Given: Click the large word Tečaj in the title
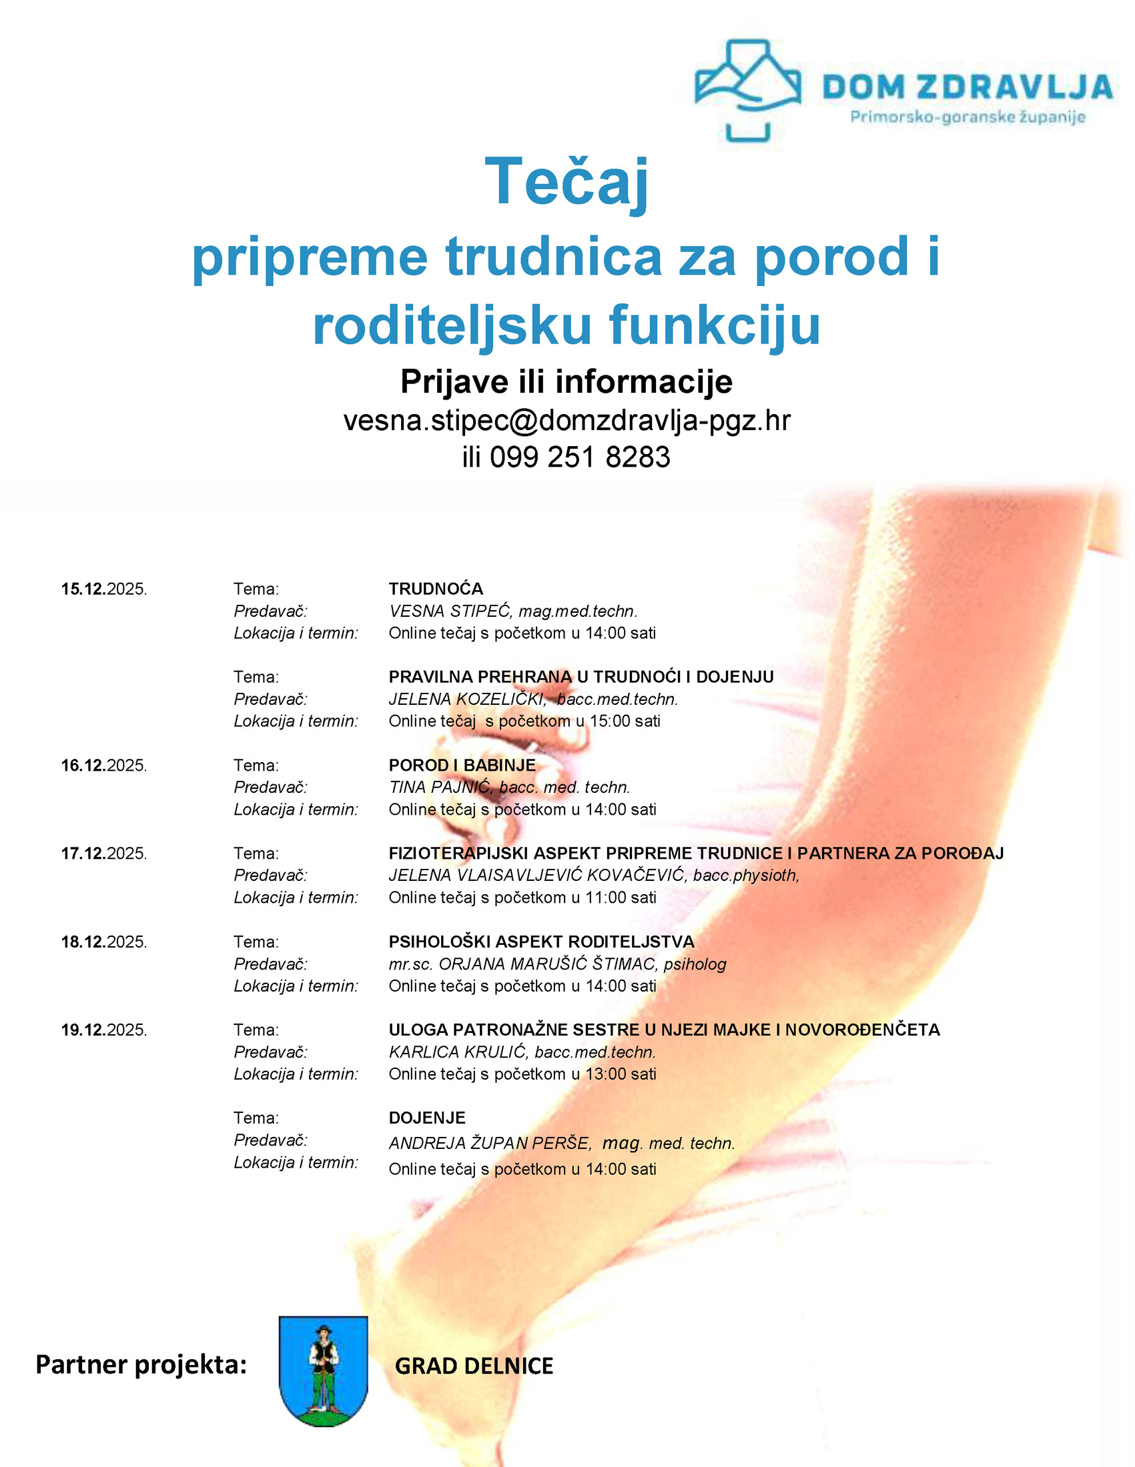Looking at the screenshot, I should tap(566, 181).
___
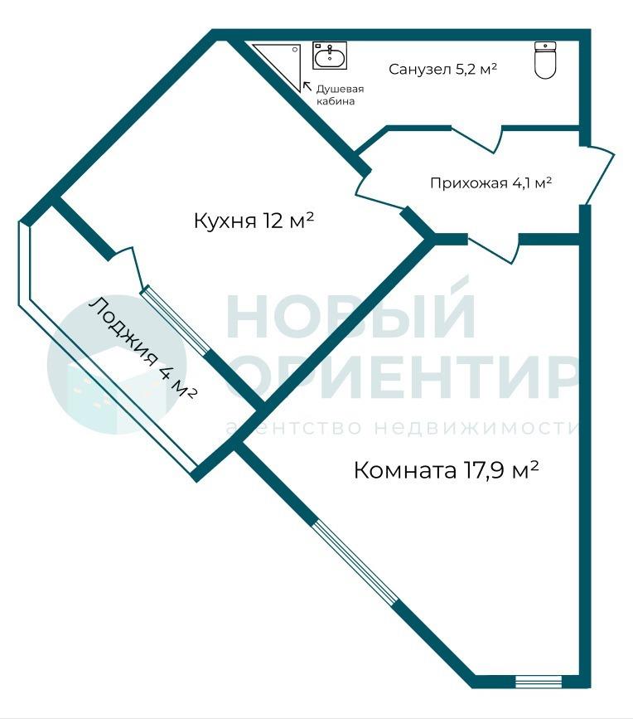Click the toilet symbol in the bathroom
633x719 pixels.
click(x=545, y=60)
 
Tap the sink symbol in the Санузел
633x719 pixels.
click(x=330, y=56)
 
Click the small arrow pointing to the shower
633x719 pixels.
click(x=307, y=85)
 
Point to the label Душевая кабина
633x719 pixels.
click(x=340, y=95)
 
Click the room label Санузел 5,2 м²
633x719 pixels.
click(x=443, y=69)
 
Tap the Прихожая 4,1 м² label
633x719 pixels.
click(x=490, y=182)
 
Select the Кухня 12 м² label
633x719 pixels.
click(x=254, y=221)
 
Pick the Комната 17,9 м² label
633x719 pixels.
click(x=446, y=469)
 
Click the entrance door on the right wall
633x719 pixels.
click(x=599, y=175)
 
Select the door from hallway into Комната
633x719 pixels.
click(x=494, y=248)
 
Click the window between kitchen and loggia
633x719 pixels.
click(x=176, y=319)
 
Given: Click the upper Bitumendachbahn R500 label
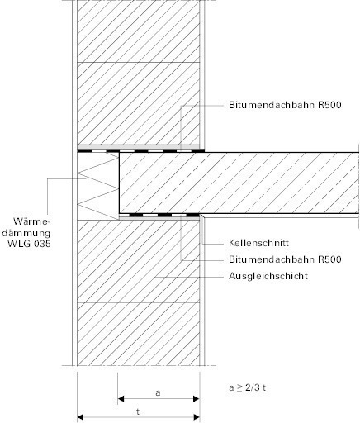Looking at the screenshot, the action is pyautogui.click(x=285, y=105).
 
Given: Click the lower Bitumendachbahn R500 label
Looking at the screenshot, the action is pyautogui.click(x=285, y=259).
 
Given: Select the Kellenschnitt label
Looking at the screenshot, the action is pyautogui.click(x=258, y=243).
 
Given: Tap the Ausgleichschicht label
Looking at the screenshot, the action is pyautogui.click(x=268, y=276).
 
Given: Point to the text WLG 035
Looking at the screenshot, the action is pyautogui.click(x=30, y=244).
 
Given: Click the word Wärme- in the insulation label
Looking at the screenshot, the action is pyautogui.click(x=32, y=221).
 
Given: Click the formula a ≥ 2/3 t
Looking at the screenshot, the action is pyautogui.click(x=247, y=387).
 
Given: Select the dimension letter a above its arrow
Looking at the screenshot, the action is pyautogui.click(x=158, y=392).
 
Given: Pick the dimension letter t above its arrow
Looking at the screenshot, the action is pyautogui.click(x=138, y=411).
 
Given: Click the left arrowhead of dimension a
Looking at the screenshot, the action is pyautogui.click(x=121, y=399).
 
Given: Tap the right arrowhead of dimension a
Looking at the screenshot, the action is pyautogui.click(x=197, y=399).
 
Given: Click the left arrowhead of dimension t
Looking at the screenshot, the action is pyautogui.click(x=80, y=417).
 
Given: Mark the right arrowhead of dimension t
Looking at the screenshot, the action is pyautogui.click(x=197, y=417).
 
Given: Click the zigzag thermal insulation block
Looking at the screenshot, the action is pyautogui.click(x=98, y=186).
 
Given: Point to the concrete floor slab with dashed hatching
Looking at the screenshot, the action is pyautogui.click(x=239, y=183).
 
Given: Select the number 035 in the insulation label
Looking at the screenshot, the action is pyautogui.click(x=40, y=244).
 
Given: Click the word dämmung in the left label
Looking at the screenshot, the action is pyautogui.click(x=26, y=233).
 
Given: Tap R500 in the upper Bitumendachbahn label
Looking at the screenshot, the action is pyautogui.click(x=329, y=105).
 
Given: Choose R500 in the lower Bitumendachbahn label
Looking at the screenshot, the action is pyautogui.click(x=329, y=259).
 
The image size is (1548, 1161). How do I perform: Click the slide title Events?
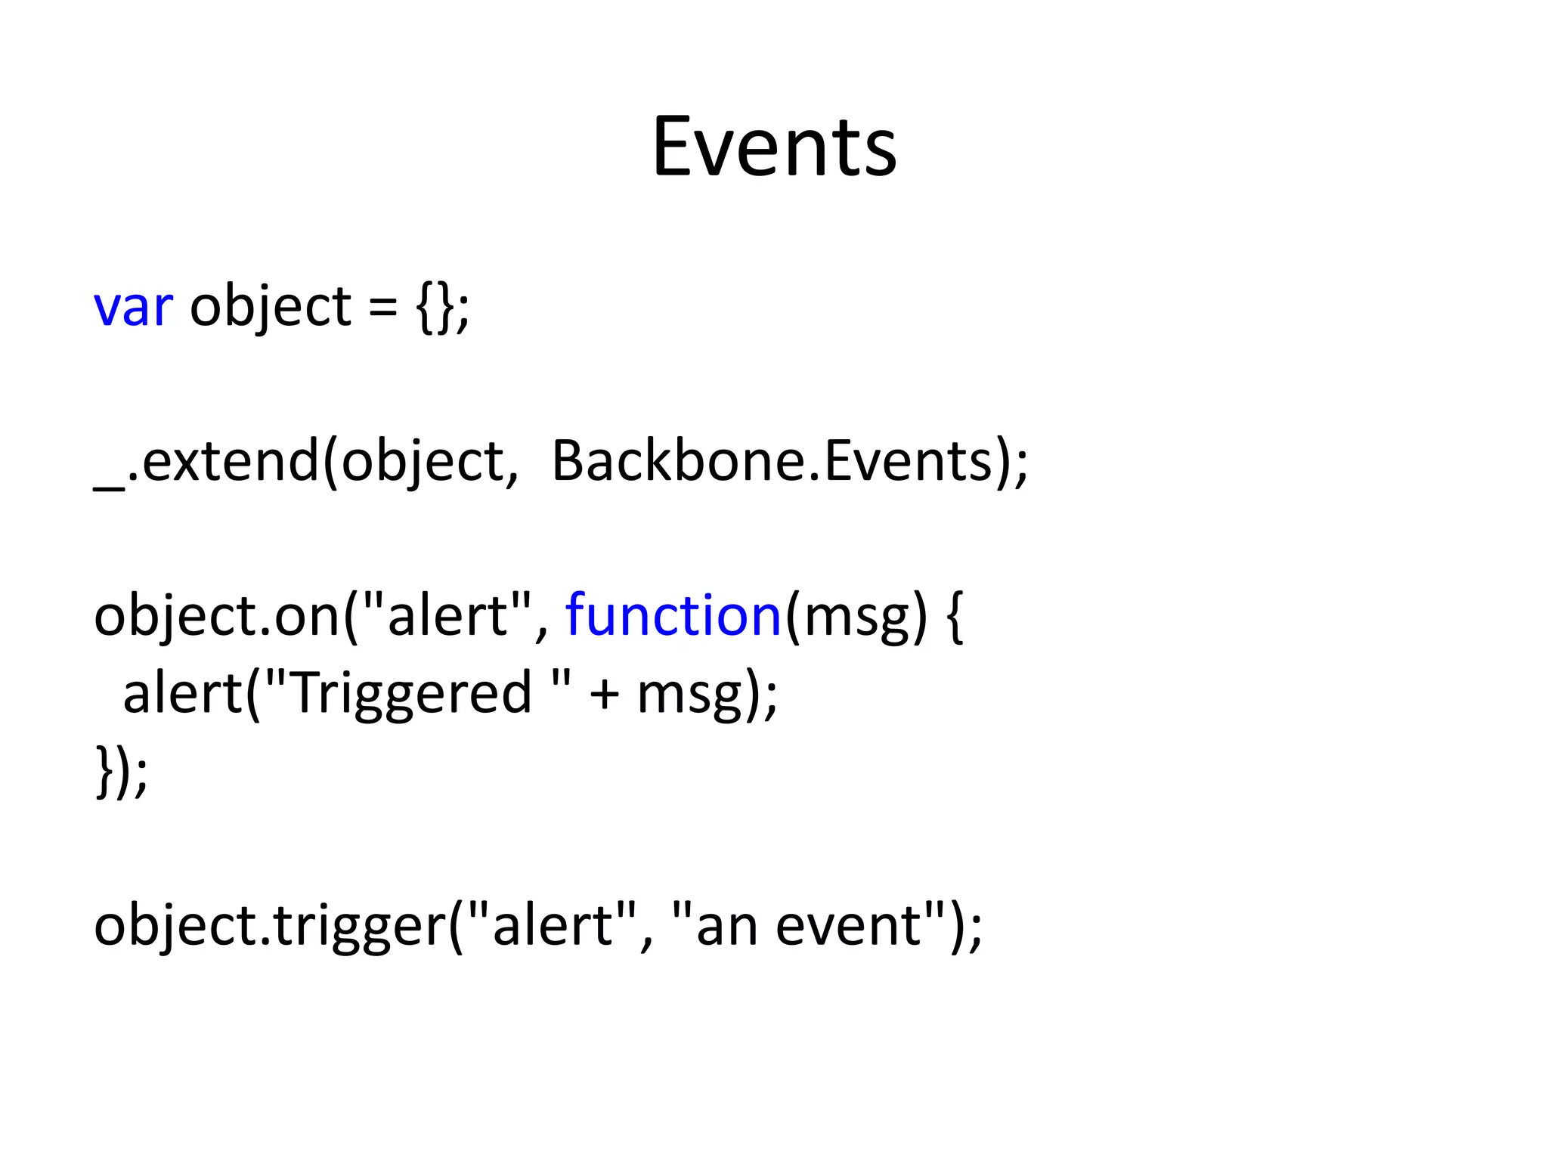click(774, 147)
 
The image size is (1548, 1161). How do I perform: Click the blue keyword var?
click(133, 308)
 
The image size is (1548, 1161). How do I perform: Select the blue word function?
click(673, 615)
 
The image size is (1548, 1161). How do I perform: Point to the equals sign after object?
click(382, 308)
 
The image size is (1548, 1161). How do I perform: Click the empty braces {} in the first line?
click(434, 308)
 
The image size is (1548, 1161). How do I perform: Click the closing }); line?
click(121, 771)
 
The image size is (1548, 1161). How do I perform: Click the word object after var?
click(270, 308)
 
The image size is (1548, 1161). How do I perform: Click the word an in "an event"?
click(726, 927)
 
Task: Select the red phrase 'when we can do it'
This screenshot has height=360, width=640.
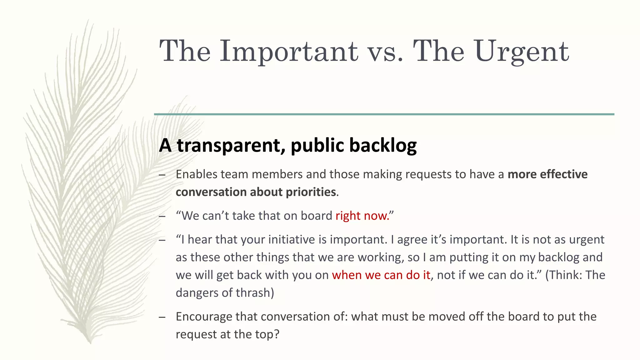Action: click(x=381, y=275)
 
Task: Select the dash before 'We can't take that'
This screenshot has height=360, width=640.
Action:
___
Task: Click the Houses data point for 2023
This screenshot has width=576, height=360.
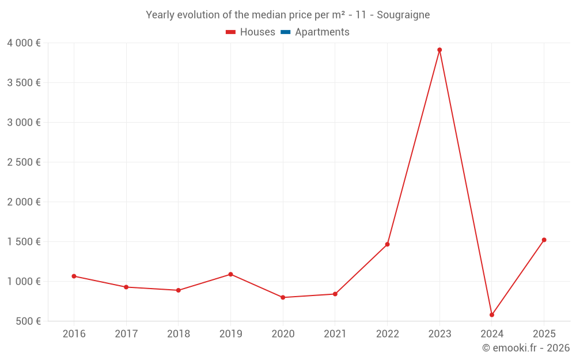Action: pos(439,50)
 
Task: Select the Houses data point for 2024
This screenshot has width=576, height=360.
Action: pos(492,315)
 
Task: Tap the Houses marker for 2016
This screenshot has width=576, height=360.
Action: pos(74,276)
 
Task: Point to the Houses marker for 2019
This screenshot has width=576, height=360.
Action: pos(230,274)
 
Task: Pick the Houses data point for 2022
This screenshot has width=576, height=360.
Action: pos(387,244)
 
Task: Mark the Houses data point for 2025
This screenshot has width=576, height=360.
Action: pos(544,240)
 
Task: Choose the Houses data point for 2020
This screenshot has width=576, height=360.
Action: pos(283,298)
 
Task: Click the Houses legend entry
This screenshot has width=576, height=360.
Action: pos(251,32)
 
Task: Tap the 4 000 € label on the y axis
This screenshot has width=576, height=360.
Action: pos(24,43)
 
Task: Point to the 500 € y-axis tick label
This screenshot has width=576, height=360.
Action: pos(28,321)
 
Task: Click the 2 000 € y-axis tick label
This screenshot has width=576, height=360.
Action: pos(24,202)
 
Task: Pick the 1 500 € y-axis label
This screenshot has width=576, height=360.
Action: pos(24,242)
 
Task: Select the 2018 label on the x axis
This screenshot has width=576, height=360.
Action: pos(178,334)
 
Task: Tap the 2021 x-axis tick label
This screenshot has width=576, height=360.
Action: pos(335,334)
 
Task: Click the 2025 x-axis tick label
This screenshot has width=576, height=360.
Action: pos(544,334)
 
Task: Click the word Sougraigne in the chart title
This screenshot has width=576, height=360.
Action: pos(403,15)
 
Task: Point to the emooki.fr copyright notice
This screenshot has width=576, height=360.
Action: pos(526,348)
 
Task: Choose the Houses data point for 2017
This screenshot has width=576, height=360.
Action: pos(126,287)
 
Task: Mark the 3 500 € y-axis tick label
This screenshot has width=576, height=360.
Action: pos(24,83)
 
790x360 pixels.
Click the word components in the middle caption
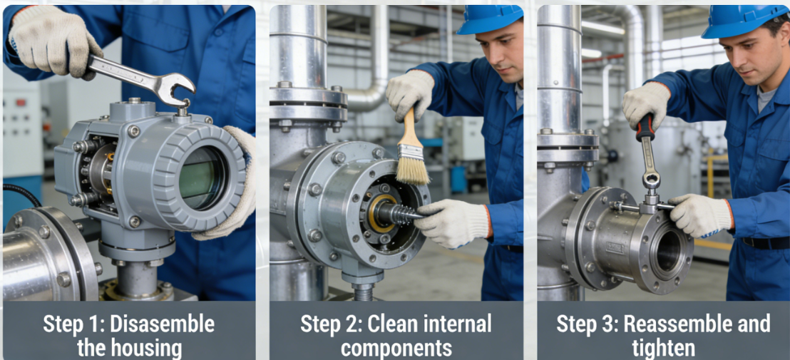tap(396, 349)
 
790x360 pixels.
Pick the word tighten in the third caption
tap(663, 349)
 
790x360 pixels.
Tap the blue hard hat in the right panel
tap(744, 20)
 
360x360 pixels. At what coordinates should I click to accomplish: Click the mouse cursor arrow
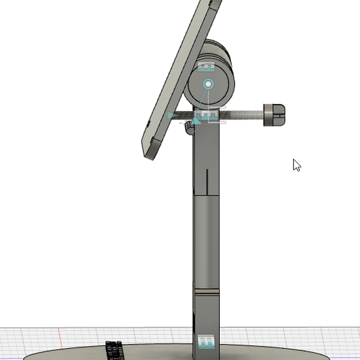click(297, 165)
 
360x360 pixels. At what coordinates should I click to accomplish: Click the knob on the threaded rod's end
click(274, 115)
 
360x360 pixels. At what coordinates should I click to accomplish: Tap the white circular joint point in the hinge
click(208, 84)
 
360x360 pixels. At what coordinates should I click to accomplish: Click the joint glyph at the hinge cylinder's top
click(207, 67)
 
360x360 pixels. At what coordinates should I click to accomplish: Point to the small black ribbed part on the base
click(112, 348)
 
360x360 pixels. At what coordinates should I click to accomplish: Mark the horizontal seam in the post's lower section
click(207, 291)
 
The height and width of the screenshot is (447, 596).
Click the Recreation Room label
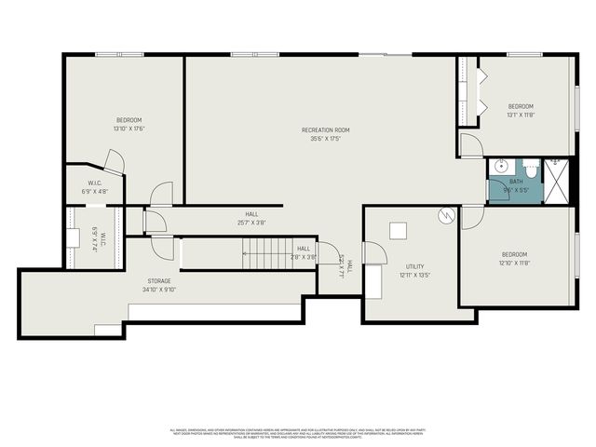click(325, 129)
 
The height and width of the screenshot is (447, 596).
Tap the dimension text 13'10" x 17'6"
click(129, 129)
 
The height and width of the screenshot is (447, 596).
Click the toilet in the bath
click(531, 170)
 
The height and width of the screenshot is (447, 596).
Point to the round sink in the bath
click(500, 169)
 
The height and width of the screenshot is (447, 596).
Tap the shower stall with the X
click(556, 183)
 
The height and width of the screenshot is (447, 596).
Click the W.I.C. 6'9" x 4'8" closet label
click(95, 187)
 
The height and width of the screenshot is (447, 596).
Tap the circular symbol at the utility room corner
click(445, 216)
___
Copy the entries from the line containing "Given: Click the upper" down to the line containing "Given: Select the Kellenschnitt label", both included, swapping "screenshot" for "image" and keeping everything else the same. Omit the pictures.

◆ **CORRECT RESPONSE**:
Given: Click the upper Bitumendachbahn R500 label
Looking at the image, the action is pyautogui.click(x=285, y=105).
 
Given: Click the lower Bitumendachbahn R500 label
Looking at the image, the action is pyautogui.click(x=285, y=259).
 
Given: Select the Kellenschnitt label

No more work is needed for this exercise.